◆ AIM ◆
Arrange everything in the data below from the line containing "Given: Select Administrators" down to the line containing "Image resolution: width=1568" as a JSON list of strings, one string per line, leaving out blank lines.

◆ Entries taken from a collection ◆
— begin —

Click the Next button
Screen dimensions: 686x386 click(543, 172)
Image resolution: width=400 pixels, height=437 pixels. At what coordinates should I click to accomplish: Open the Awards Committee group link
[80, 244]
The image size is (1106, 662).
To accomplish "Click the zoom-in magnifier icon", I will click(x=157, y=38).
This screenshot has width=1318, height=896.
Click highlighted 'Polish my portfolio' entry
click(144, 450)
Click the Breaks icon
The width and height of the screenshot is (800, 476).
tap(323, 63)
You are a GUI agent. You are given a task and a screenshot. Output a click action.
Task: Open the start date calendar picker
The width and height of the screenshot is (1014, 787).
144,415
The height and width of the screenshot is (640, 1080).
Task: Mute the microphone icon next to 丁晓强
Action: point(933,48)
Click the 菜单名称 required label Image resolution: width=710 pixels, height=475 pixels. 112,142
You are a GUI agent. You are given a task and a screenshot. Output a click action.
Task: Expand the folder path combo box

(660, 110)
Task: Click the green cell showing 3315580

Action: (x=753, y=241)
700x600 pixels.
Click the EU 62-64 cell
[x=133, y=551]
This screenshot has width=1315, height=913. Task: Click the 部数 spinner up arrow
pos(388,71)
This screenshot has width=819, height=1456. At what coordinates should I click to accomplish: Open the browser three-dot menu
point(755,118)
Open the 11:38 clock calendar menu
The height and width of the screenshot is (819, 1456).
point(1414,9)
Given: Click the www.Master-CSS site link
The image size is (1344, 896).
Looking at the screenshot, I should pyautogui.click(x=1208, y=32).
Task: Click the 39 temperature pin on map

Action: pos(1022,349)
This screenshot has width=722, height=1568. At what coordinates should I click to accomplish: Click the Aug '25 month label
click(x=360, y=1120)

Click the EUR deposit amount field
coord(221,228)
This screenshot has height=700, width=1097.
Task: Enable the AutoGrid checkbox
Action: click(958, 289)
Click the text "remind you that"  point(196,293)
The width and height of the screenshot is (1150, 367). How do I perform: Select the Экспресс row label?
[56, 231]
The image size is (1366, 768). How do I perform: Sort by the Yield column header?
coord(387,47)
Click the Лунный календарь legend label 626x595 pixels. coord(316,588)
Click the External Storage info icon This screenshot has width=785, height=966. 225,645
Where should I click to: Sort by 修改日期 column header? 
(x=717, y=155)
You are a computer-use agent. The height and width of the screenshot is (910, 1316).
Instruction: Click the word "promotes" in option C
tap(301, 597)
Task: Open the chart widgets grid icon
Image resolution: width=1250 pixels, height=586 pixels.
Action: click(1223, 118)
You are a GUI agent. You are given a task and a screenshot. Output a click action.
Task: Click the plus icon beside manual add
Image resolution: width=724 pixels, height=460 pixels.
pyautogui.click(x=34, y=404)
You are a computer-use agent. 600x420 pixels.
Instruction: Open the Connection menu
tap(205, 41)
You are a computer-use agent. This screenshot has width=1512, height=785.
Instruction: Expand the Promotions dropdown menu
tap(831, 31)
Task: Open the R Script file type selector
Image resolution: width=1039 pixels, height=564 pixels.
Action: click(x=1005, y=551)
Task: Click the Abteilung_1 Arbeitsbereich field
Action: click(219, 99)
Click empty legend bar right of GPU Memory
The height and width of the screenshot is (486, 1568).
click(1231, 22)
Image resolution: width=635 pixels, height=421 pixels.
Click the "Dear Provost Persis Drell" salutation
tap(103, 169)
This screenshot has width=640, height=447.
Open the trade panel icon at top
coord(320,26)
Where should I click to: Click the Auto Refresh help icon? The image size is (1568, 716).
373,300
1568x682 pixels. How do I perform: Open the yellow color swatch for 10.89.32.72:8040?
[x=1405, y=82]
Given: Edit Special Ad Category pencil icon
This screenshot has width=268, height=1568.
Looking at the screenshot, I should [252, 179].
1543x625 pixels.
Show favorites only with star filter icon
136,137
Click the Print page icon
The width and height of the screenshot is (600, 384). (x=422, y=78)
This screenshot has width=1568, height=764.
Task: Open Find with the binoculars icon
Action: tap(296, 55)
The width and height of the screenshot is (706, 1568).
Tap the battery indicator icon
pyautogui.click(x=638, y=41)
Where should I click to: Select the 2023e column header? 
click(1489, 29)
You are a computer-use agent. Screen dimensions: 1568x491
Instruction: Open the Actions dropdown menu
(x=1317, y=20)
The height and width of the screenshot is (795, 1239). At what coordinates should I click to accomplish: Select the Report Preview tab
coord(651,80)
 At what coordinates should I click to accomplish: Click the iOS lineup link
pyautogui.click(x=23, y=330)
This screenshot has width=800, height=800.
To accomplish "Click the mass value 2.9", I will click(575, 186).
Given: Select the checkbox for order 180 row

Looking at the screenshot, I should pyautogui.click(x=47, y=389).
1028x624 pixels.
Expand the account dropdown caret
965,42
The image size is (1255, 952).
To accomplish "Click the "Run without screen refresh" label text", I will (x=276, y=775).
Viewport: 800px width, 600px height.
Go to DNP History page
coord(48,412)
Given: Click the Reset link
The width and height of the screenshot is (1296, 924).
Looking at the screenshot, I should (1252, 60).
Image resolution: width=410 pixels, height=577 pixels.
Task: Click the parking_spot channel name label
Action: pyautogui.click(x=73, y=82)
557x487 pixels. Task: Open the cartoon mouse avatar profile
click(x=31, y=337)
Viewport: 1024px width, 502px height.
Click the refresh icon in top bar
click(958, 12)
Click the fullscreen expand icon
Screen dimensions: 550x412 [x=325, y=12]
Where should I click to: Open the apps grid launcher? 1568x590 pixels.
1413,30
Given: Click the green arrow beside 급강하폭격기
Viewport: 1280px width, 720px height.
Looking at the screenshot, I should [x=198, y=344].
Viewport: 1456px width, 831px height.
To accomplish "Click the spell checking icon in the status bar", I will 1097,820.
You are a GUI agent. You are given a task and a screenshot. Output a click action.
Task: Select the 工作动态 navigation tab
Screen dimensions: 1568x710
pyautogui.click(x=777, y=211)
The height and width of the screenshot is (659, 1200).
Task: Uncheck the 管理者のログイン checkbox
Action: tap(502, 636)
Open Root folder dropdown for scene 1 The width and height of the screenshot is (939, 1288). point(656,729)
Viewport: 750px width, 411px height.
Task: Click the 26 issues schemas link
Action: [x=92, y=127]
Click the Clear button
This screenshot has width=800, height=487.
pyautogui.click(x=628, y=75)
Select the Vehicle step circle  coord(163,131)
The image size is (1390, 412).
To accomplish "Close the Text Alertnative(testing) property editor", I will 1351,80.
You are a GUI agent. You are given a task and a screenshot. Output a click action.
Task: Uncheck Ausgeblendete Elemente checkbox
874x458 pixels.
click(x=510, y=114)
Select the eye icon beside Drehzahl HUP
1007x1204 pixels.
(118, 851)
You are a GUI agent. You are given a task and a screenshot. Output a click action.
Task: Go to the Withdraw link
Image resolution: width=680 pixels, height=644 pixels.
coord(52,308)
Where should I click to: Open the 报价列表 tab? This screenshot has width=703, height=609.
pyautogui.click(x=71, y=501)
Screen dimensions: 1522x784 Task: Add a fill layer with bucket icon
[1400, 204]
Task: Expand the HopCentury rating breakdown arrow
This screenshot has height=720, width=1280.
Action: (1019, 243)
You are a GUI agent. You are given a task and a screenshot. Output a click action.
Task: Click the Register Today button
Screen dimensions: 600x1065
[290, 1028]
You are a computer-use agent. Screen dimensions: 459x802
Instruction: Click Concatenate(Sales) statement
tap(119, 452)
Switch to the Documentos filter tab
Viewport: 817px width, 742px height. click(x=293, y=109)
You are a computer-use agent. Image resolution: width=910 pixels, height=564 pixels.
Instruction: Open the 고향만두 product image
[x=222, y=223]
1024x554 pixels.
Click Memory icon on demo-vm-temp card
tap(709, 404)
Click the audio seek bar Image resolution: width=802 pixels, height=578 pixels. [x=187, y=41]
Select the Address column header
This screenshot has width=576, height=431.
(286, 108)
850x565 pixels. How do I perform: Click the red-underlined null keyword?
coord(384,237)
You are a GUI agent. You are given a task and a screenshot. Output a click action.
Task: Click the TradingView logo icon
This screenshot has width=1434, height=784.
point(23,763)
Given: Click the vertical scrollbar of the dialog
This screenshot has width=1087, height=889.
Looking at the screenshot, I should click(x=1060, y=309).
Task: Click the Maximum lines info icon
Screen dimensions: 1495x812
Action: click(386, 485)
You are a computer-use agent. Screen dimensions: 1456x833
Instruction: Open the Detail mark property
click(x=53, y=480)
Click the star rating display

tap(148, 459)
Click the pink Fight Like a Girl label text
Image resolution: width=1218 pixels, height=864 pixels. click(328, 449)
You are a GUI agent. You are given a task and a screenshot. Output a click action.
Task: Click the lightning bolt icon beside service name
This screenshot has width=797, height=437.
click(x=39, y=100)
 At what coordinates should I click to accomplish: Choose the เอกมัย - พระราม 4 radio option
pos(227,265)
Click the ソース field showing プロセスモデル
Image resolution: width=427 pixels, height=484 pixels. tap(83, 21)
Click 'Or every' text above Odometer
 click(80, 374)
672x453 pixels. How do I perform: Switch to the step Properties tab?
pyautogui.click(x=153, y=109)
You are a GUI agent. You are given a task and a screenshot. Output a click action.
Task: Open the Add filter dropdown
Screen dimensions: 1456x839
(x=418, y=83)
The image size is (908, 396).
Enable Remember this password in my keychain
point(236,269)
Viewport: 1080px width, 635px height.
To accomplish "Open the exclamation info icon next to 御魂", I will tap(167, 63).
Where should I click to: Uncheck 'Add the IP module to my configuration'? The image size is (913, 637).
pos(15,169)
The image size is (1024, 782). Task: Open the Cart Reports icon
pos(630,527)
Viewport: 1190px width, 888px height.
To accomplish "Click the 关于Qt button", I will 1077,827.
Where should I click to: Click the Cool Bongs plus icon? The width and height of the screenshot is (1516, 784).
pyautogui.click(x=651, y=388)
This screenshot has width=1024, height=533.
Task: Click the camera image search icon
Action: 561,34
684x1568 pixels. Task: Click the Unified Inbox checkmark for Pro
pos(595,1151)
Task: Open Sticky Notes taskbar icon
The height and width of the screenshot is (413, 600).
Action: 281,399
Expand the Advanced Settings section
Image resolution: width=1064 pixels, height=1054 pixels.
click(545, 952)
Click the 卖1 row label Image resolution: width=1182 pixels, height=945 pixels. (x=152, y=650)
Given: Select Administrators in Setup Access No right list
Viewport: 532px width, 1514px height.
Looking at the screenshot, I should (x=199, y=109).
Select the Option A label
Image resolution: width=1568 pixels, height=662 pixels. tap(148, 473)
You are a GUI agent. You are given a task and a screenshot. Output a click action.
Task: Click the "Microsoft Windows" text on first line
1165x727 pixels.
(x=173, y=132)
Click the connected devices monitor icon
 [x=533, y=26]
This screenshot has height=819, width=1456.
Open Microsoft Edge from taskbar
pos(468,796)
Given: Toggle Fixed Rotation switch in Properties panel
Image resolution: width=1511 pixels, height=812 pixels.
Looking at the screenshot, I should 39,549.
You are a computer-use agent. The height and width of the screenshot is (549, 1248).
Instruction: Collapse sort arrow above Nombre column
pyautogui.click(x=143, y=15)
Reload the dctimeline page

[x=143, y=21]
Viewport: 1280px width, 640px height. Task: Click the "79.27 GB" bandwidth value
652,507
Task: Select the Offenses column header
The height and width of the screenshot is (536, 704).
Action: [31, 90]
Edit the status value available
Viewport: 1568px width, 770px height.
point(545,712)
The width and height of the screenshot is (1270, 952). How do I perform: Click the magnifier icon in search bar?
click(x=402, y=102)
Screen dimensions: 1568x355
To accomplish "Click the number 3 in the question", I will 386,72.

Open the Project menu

— end —

◆ EXPECTED ANSWER ◆
[
  "Given: Select Administrators in Setup Access No right list",
  "Viewport: 532px width, 1514px height.",
  "Looking at the screenshot, I should (x=199, y=109).",
  "Select the Option A label",
  "Image resolution: width=1568 pixels, height=662 pixels. tap(148, 473)"
]